(Bloomberg) -- Britain will go ahead with the construction of a new generation of cut-price, multipurpose warships as it seeks to spur naval exports.
The Type 31e frigate has a price capped at 250 million pounds ($325 million) for the first five vessels to be produced for the Royal Navy. That compares with a bill of up to 1 billion pounds apiece, including some dockyard-related costs, for the state-of-the-art Type 26 model that began production in July.
The first of the Type 31 craft should enter service in 2023, with the workload likely to be shared among U.K. shipyards and assembly focused on a central hub, in line with recommendations from a report into future naval programs, the Ministry of Defence said in a statement Wednesday.
The new approach is “designed to maximize exports and be attractive to navies around the world,” Defence Secretary Michael Fallon said in the release, adding that while the Type 31e will be designed to meet British needs, it will have the export market “in mind from the beginning.”

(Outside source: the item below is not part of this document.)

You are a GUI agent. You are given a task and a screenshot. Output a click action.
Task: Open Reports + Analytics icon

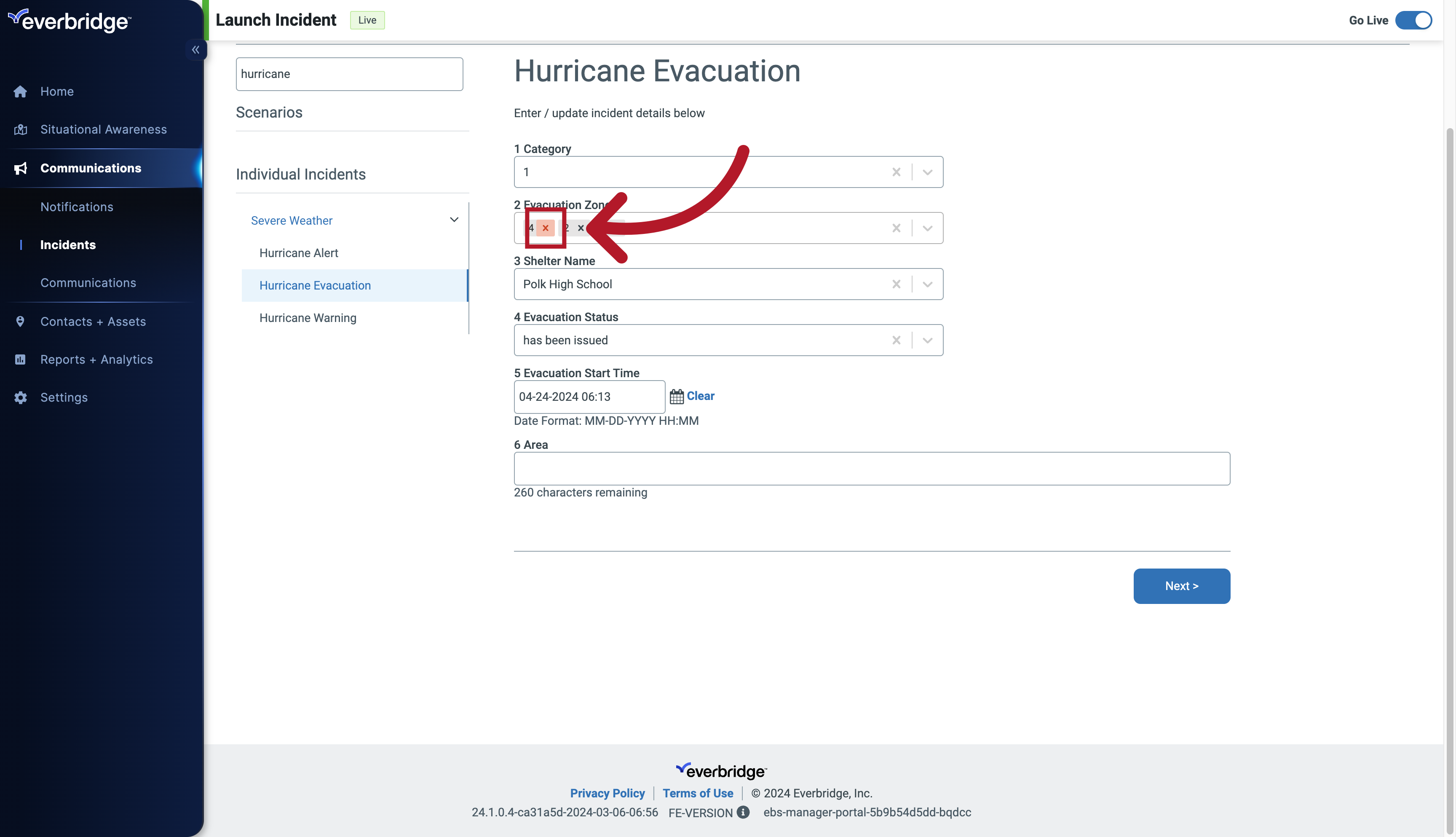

Britain initially placed an order for 13 Type 26 vessels, to be built at BAE Systems Plc's Glasgow yards. Former Prime Minister David Cameron announced in late 2015 that the commitment would be cut to eight ships, with the balance of the requirement to be filled by a less capable but cheaper model with enhanced export prospects, campaigns to sell the Type 26 design to Australia, Canada and Germany having failed to bear fruit.
DSEI Push
The commitment to build the Type 31e comes ahead of next week's Defence and Security Equipment International exhibition in London, which will see a “real push” for maritime sales, according to Stephen Phipson, outgoing head of arms exports at Britain's International Trade Department. The U.K. is working on several “very, very large” naval opportunities, he said Monday, telling Bloomberg that a number of allied nations are interested in new offerings.

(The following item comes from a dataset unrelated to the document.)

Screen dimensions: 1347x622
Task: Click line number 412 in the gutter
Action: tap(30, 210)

The switch to modular construction for the frigate follows a report last year into U.K. naval programs led by John Parker, chairman of miner Anglo American Plc, which said BAE's Scottish dockyards should be excluded from the lead role on the new vessel to encourage competition and pare costs. He also recommended the “e” designation to emphasize the export focus.

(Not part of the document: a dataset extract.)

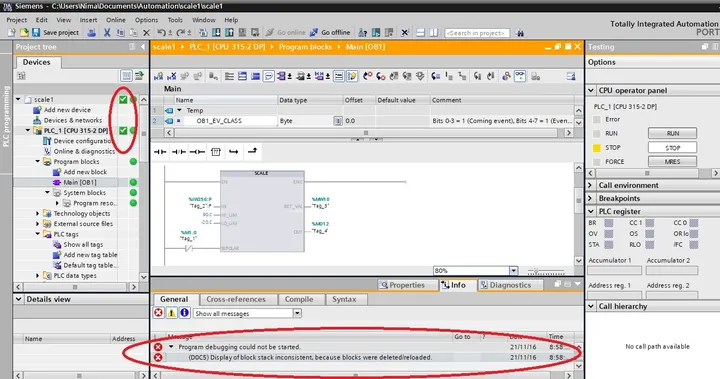The width and height of the screenshot is (720, 379).
Task: Toggle the warnings filter in Info panel
Action: 171,313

Fallon told Parliament that the strategic switch signals the end of a monopoly enjoyed by the Glasgow yards, while adding that they'll still be able to compete for contracts. BAE will evaluate the change with its partners, suppliers and staff, according to an emailed statement. Shares of Europe's biggest defense contractor traded 2.5 percent lower at 595.50 pence as of 3:54 p.m. in London.
Britain's 6.2 billion-pound aircraft-carrier program pioneered the devolved-construction approach, with blocks for the HMS Queen Elizabeth and HMS Prince of Wales built at six U.K. locations before being assembled at Babcock International Group Plc's main yard at Rosyth, near Edinburgh.